Le Maroc a essayé d’empêcher les représentants de la RASD de participer au sommet UA-UE qui s’est tenu cette semaine à Abidjan. L’entité présidée par Brahim Ghali est membre de l’UA, que le Maroc a rejoint en janvier dernier, mais n’est pas reconnue par les Européens. C’est donc l’instance africaine qui a dû trancher. Et sans grande surprise, elle ne pouvait exclure un de ses membres malgré les manœuvres marocaines. Mohammed VI aurait pu bouder ce sommet, dont le contenu multilatéral n’est franchement pas transcendant. Il aurait pu faire ce que nous faisons de mieux chez nous : nous offusquer pour des symboles. “Moi, siéger dans une même salle que cette fantomatique, chimérique et fantoche RASD ? Jamais !”, aurait pu penser le souverain. Heureusement pour le Maroc, la stratégie l’a emporté sur le symbole.
Beaucoup ont été heurtés par le premier cliché où l’on voit le roi à quelques rangs de Brahim Ghali. Même si ce n’est pas la première fois que Mohammed VI se trouve dans la même salle que les représentants de la RASD — c’était déjà le cas à Addis-Abeba en janvier. Mais vu d’Abidjan où se tenait le sommet, ce cliché est anecdotique. Ce qui l’est moins, c’est la place qu’a occupée le Maroc et le rôle qu’il a joué. Pour les symboles, l’accueil réservé par les Ivoiriens à Mohammed VI a été unique. Aucun chef d’Etat n’a bénéficié des mêmes égards. Dans le protocole, dans l’importance de la délégation. Lors de l’ouverture du sommet, le roi a siégé près du secrétaire général des Nations Unies, Antonio Guterres, alors que les autres chefs d’Etat étaient assis par ordre alphabétique. A chacune de leurs allocutions, les représentant africains commençaient par saluer “Sa Majesté”. Mohammed VI faisait aussi partie des quatre chefs d’Etat à présider une session thématique, le seul à parler au nom de l’Afrique du Nord. Bref, si l’égo des Marocains avait besoin d’être ménagé, nous pouvons attester qu’il l’a été.

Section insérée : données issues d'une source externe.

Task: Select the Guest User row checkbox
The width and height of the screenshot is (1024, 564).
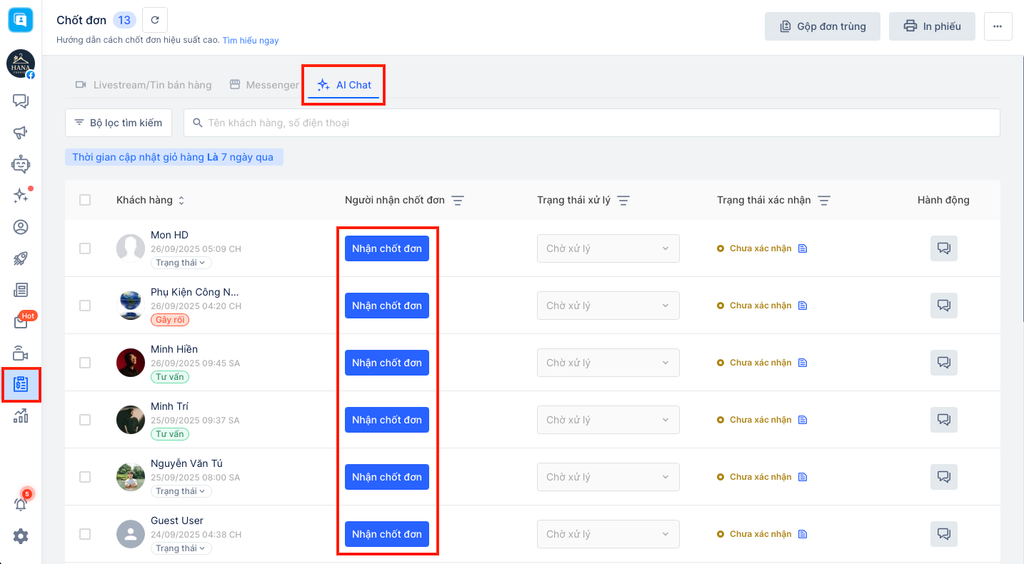Action: tap(85, 534)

Sur le fond maintenant, la stratégie de Mohammed VI contribue réellement à affaiblir la présence de la RASD. Il a même réussi à éclipser la machine diplomatique algérienne. L’alliance du Polisario avec nos voisins de l’est dépasse d’ailleurs tout ce que l’on peut imaginer, et dans ce type de sommet elle s’affiche sans ambages. Les mines de ces deux délégations étaient déconfites. Mohammed VI, en plus d’avoir une complicité affichée avec de nombreux chefs d’Etat — dont Emmanuel Macron —, a reçu en bilatérale le président sud-africain, soutien majeur du Polisario. Une première pour les deux pays qui n’ont plus de contacts diplomatiques depuis plus de dix ans. Les deux hommes ont convenu d’ouvrir un nouveau chapitre dans leurs relations. Avec le président angolais, autre soutien du Polisario, une visite de João Lourenço au Maroc a même été actée. Mohammed VI avance ses pions, doucement mais sûrement. Il reprendra son bâton de pèlerin en 2018, cap sur l’Afrique australe, avec toujours le même but ultime : exclure la RASD de l’UA, la seule organisation internationale à accorder un statut d’Etat membre à cette entité. Ce n’est pas encore gagné.